Eating dumplings at the Spring Festival is said to bring good fortune financially, as dumplings look like ingots (元宝), the currency used in old times.
Celery stuffing represents industriousness and (resulting) wealth. Reason: 'Celery' (芹菜 qíncài /chin-tseye/) sounds like 'industrious wealth' (勤财 qíncái). Leek stuffing represents long-term wealth. Reason: 'Leek' (韭菜 jiǔcài /jyoh-tseye/) sounds like 'industrious wealth' (久财 qíncái). It also represents a wish for the family to be in good health, harmony, joy and happiness 久: 日久生情, 永久和平 'familiarity breeds fondness', 'enduring peace').

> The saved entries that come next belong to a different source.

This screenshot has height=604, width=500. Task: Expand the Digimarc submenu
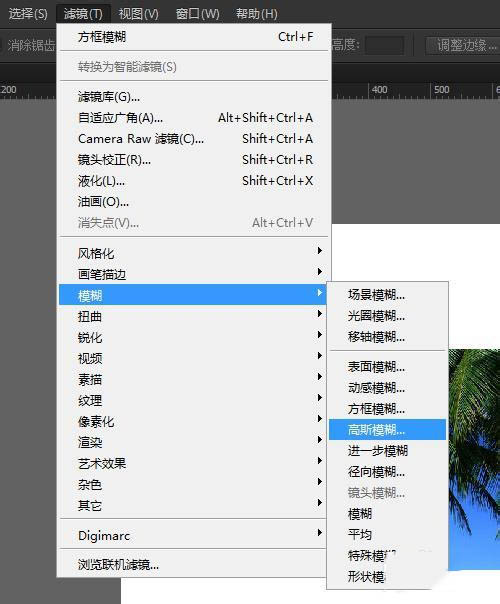coord(194,535)
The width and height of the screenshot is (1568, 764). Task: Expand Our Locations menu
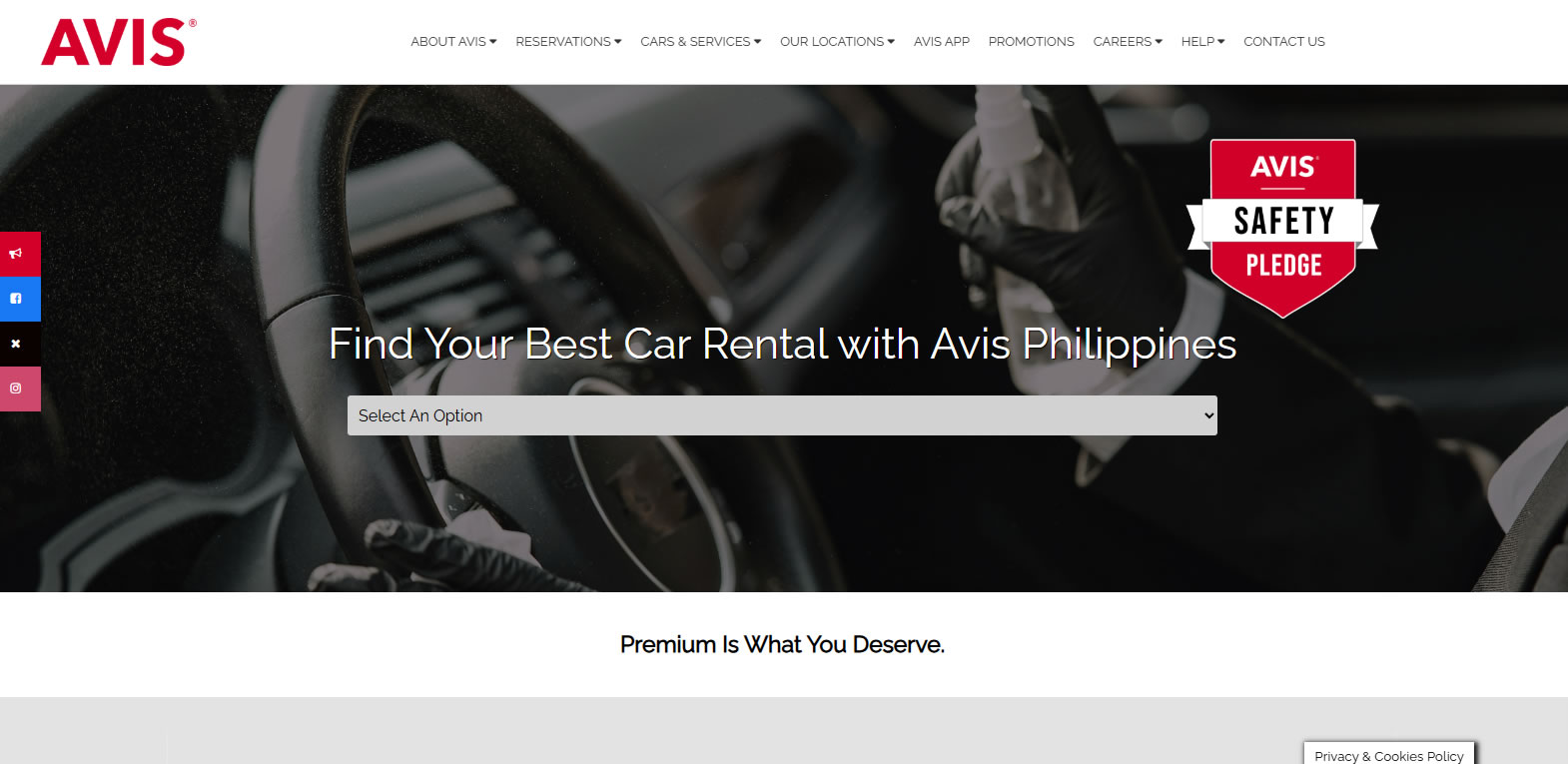[837, 42]
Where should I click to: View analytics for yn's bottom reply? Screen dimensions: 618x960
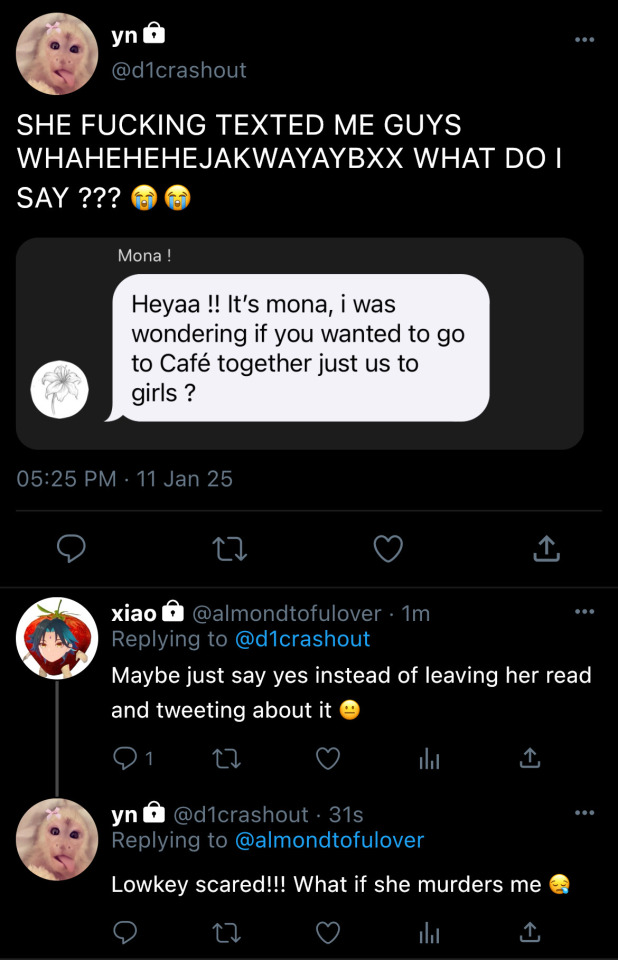[x=428, y=933]
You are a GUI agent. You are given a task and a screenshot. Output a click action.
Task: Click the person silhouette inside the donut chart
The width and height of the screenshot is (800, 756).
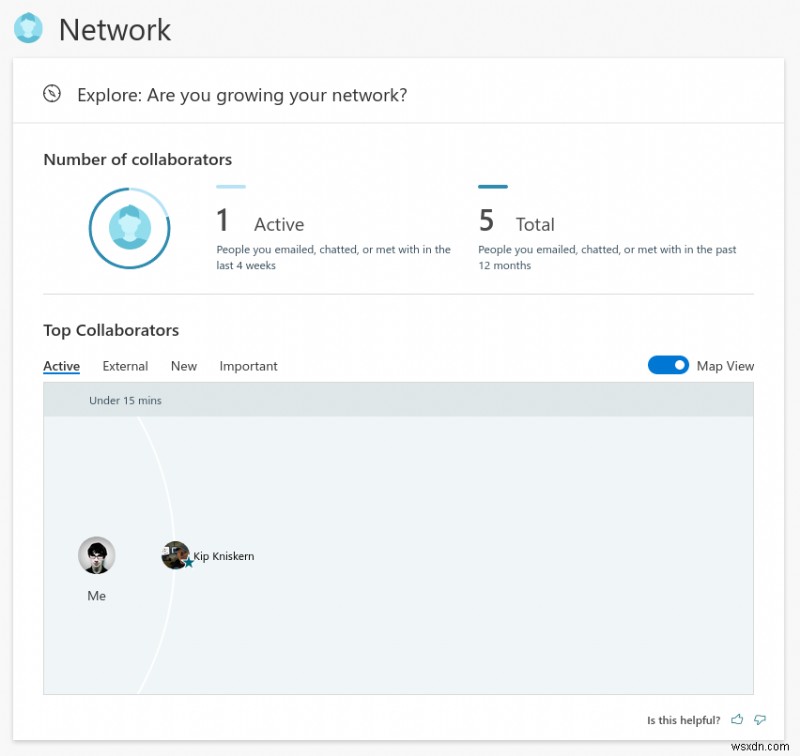pyautogui.click(x=128, y=228)
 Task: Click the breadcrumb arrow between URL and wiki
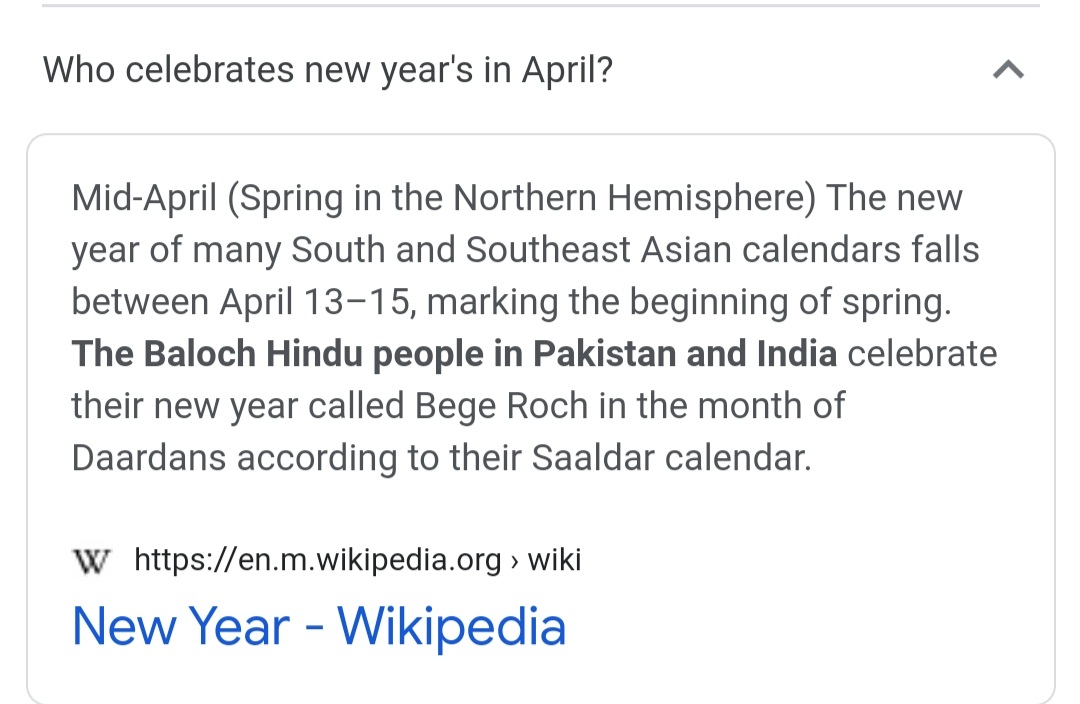pyautogui.click(x=514, y=561)
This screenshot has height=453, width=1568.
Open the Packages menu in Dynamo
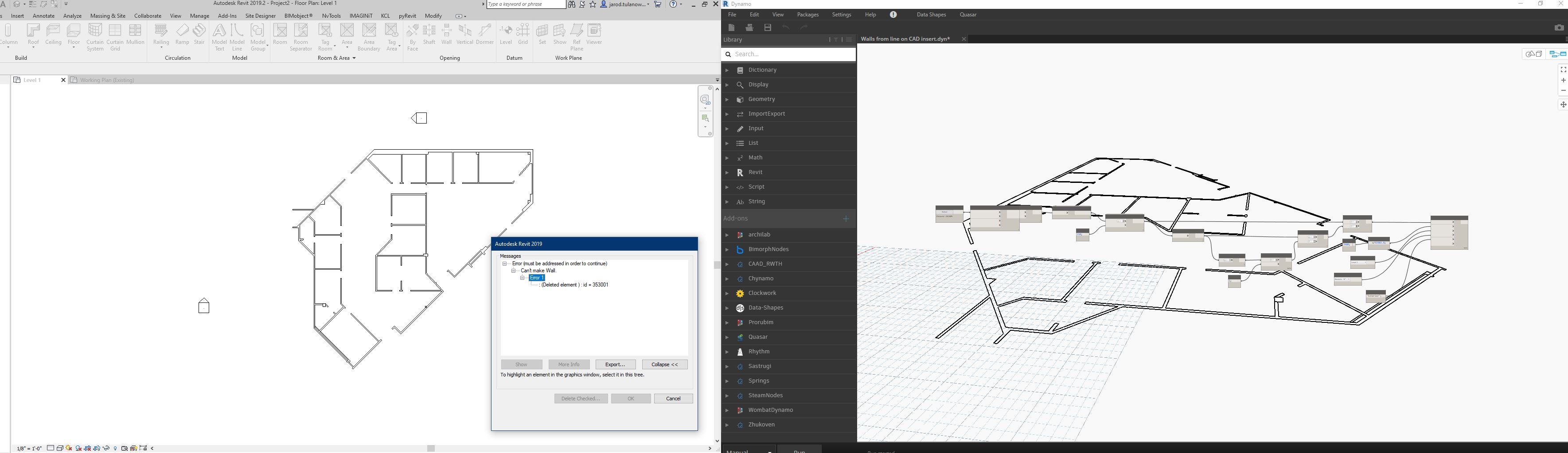click(x=808, y=15)
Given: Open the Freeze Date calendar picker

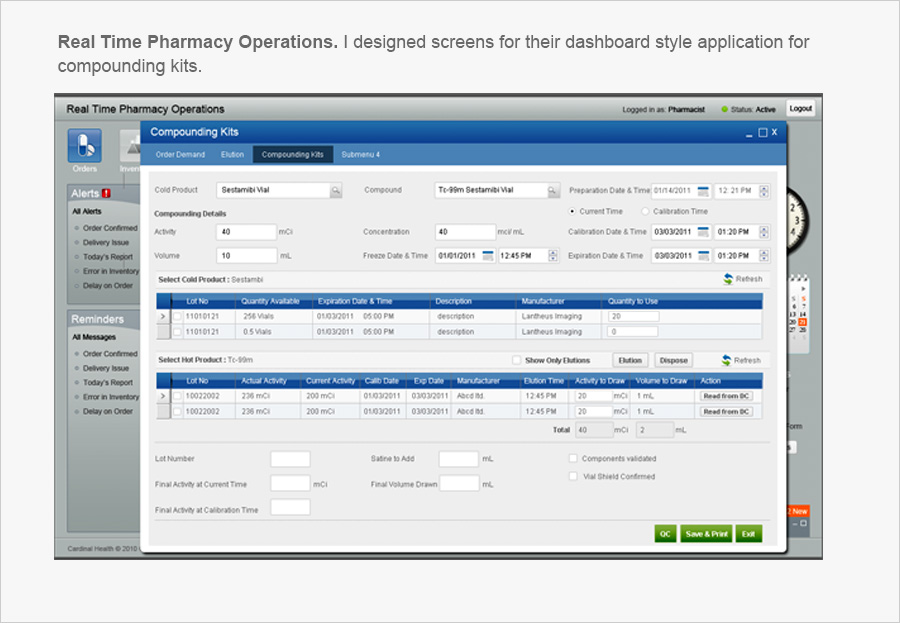Looking at the screenshot, I should (x=488, y=255).
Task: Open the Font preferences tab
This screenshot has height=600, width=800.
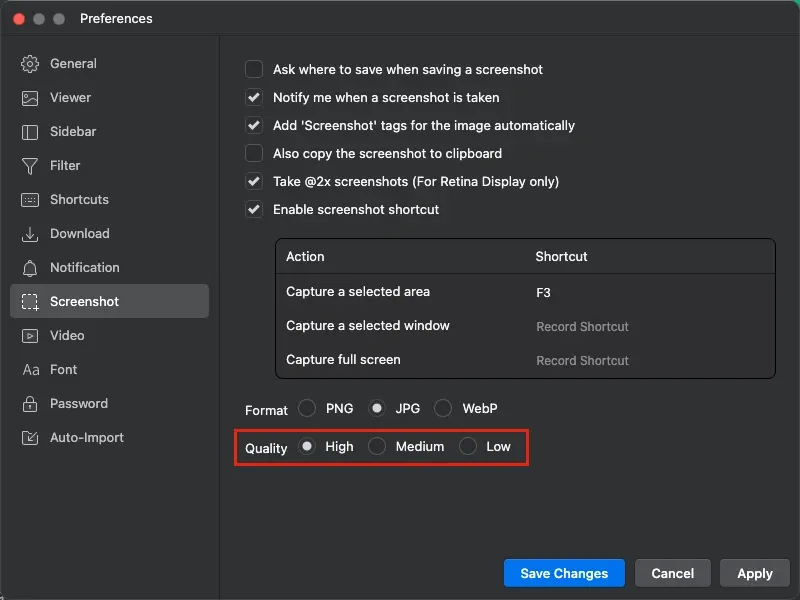Action: (63, 370)
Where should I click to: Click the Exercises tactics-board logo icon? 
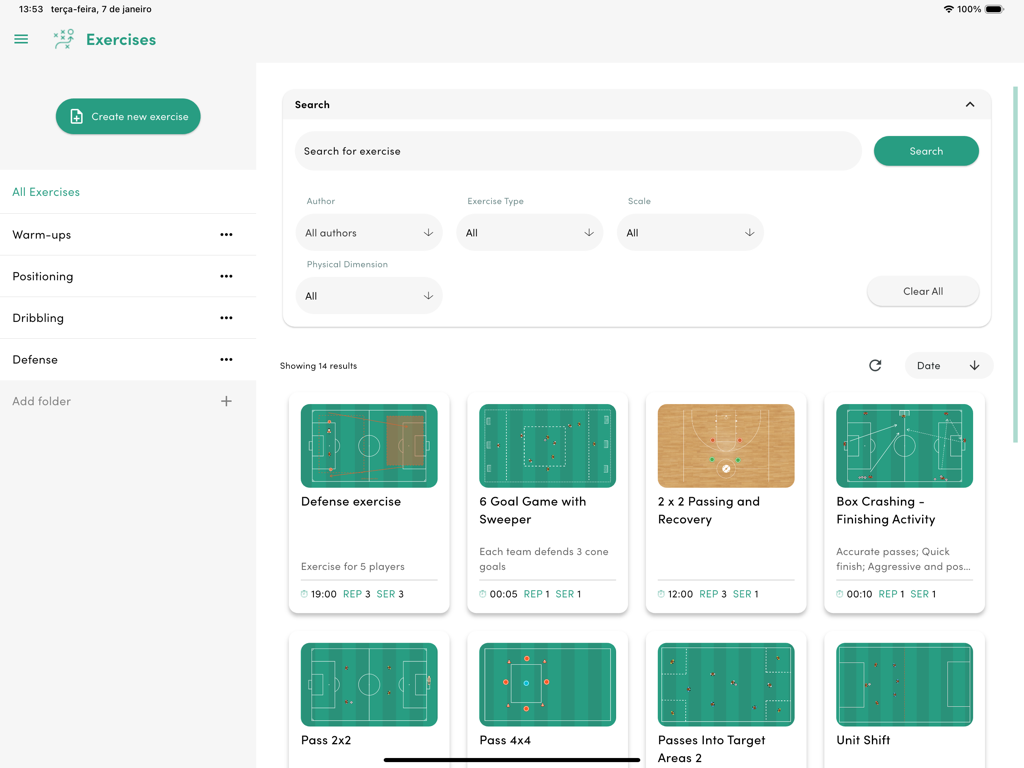(62, 39)
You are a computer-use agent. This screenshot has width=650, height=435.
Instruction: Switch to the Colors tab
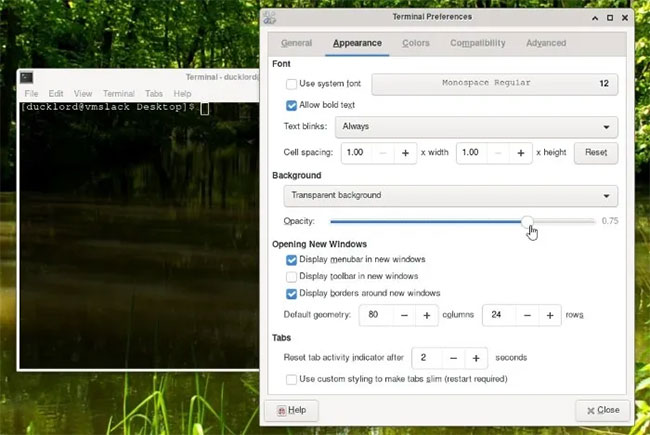[416, 43]
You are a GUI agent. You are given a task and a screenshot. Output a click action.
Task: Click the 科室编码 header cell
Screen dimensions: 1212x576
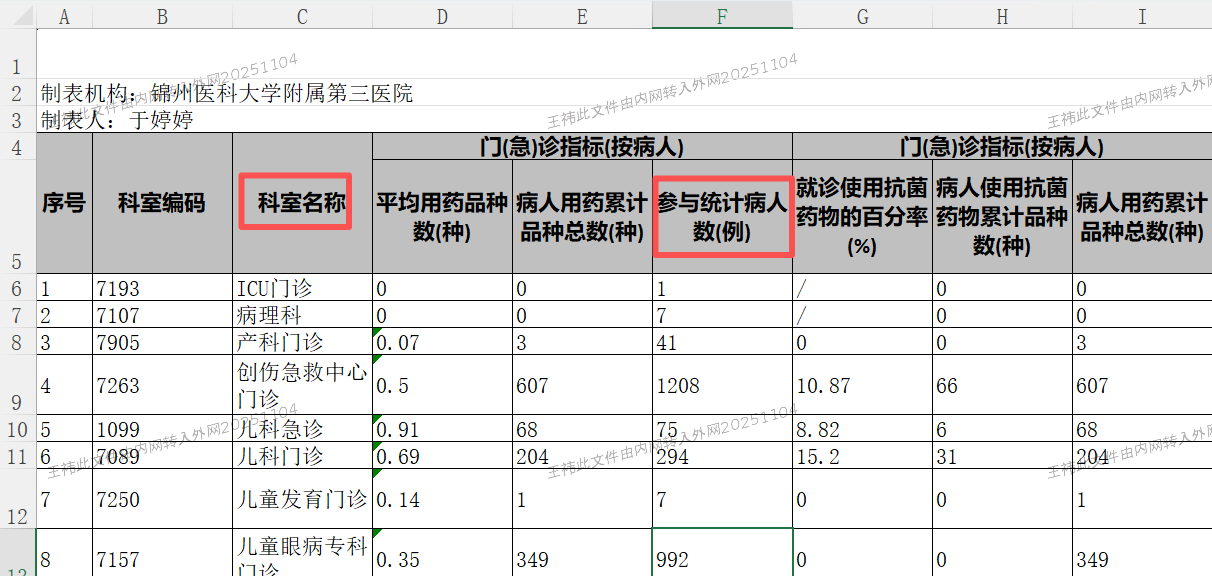coord(162,204)
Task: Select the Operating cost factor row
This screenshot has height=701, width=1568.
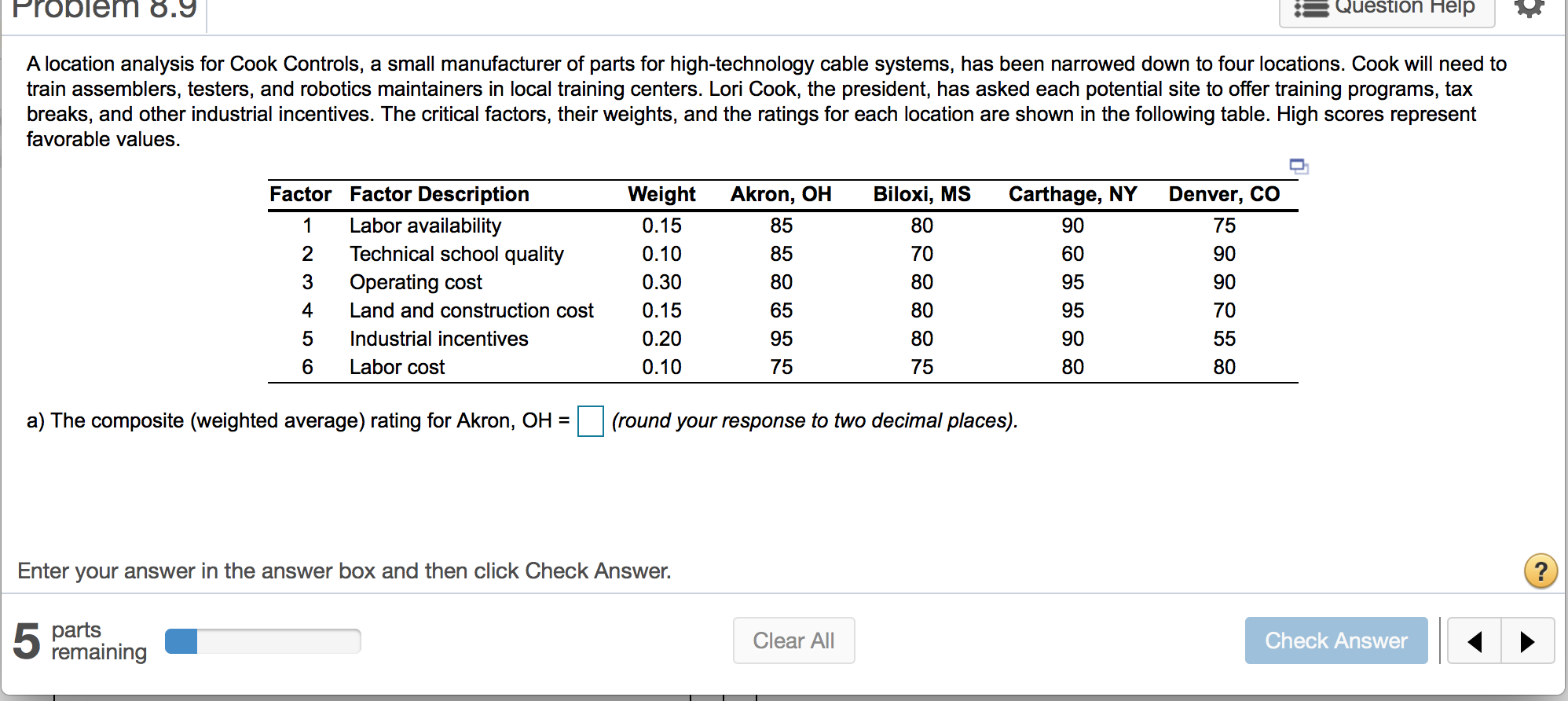Action: click(416, 282)
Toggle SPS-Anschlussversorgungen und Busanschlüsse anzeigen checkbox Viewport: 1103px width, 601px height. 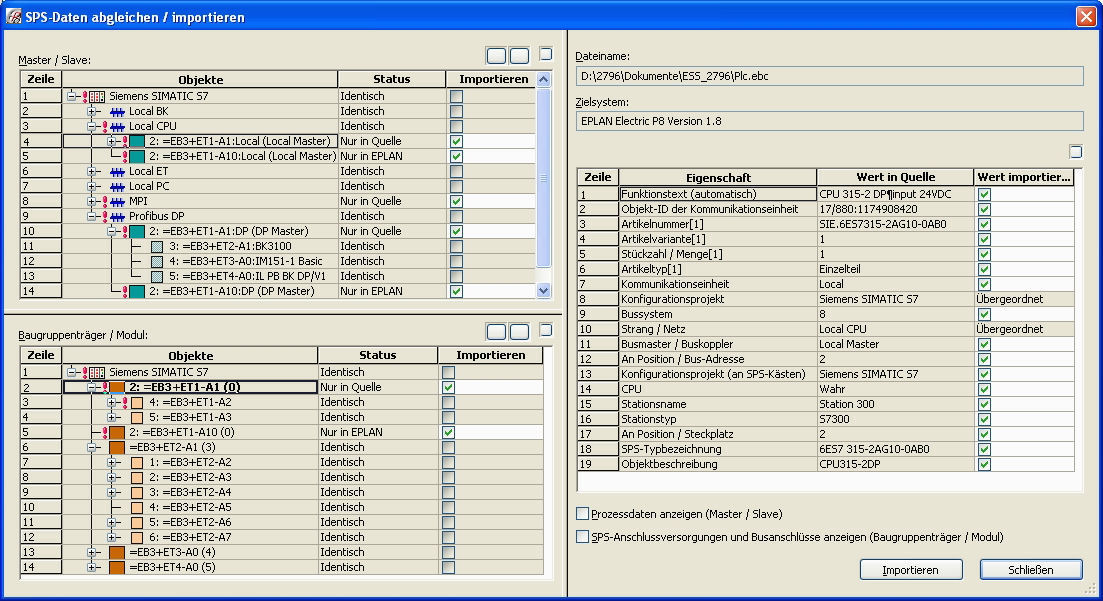pos(583,537)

Cabbage stuffing represents the blessing for a well-off life for a hundred years. 白菜 báicài /beye-tseye/ 'white vegetable') sounds like 'hundred wealth' (百财 bǎicái). It also represents the enduring love between new couples (from the popular saying including : 白头到老 'white head until old'… to live in conjugal bliss until the white hairs of old age; “until death do us part”).
Mushroom stuffing is the mascot for increasing wealth and luck. Reason: Mushrooms are shaped like an up arrow showing, for example, the stock market's growth, progress, increasing quality of life, or wishes for the younger generation to grow taller and improve in their studies, etc.
Fish stuffing means surplus wealth. Reason: 'Fish' (鱼 yú /yoo/) sounds the same as 'surplus' (余 yú). Eating fish dumplings means wishing you have a lot of remaining money. "年年有（鱼）余 'surplus year after year' " is a popular saying in China, which express a desire that expects every year remaining food.
Beef stuffing represents strong economic growth. The bull symbolizes strength, and is favored by stock investors. 'Bull market' (牛市) in Chinese refers to a period of rising stock prices. The popular saying牛气十足('bull energy ten sufficient') wishes good health and happiness.